Los Angeles citizens are now at a legal disadvantage if they are hurt in “minor” car accidents, Attorney Miguel Custodio, Jr. wrote in an editorial recently published in the Los Angeles Daily Journal.
The Los Angeles Police Department (LAPD) made policy changes at the beginning of the year that eliminated the need for officers to respond to and/or write police reports for crashes where paramedics are not necessary. This “no ambulance, no officer” policy instead requires drivers involved in minor or hit-and-run accidents to use an online reporting system to provide their account of what happened.
There are numerous flaws to the new system, Custodio writes.
First, it places the burden on accident victims to provide an honest, clear version of the events leading up to the crash. People involved in accidents are often flustered and preoccupied with checking for injuries, exchanging insurance information, and assessing the vehicle damage. Even the most truthful person will not likely collect the detailed information needed if a legal dispute arises.
In addition, victim-provided information will likely not be as substantial as an officer’s assessment of the accident scene. The police know what to look for and what questions to ask for the complete story, Custodio adds.

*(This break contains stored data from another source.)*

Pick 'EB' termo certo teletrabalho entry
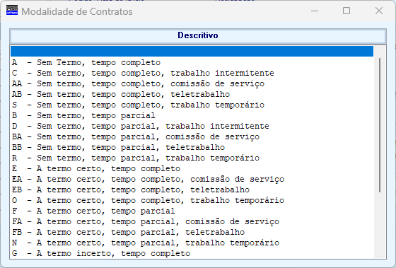Image resolution: width=396 pixels, height=268 pixels. [192, 190]
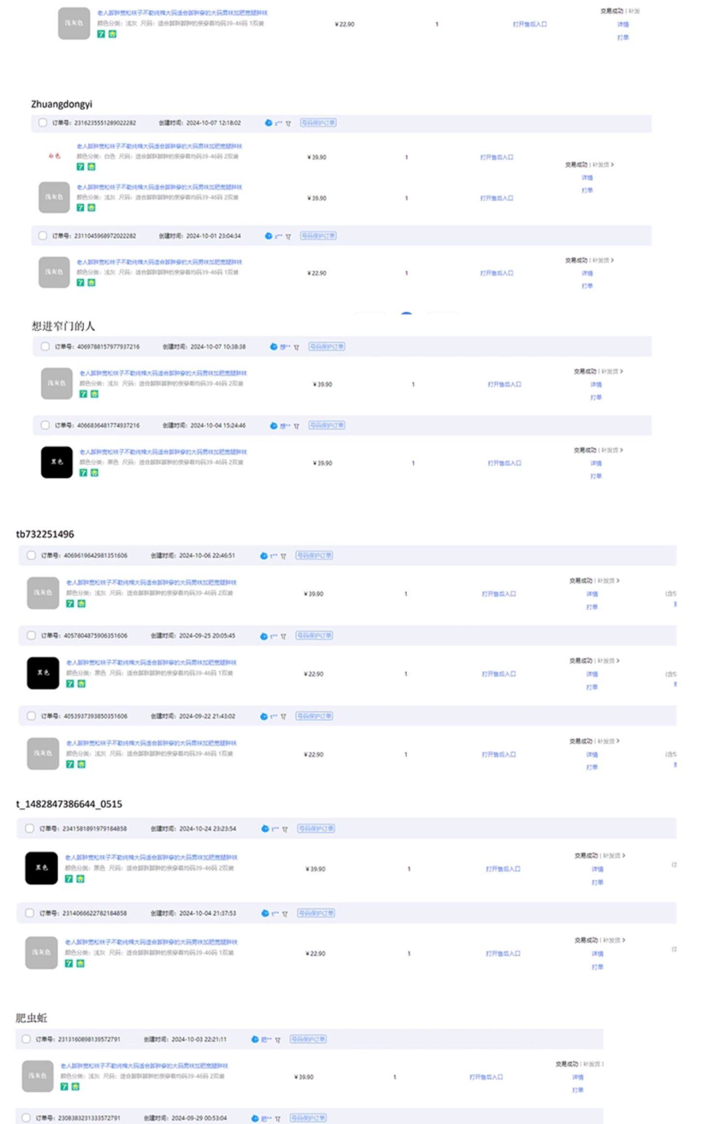Click the green "7" badge under the 白色 item

80,167

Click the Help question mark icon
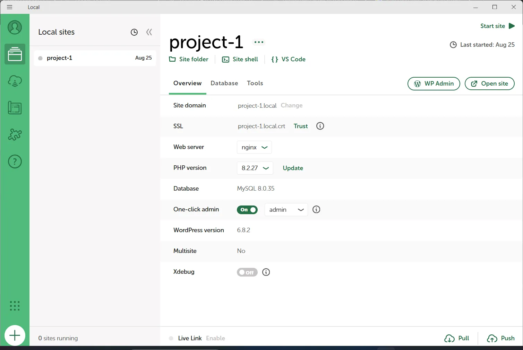tap(15, 161)
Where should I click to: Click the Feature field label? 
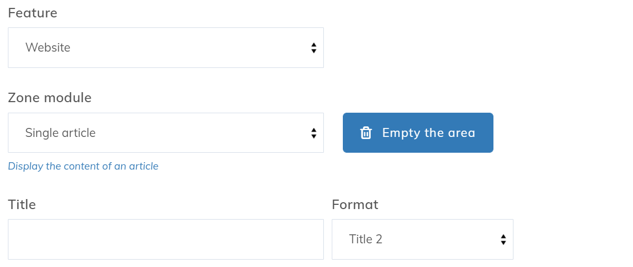[x=33, y=13]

The LAPD change could also potentially prevent the California Department of Transportation from identifying problem areas where accidents happen more frequently. Some collisions result from dangerous road conditions, and a history of crashes in a certain area can be compelling proof in an injury claim.
Finally, not having an officer at the scene means that the people involved are responsible for self-evaluating any injuries. But not all injuries, such as whiplash, traumatic brain injuries, and internal organ damage, manifest symptoms immediately. Without emergency treatment, such injuries can worsen or become fatal.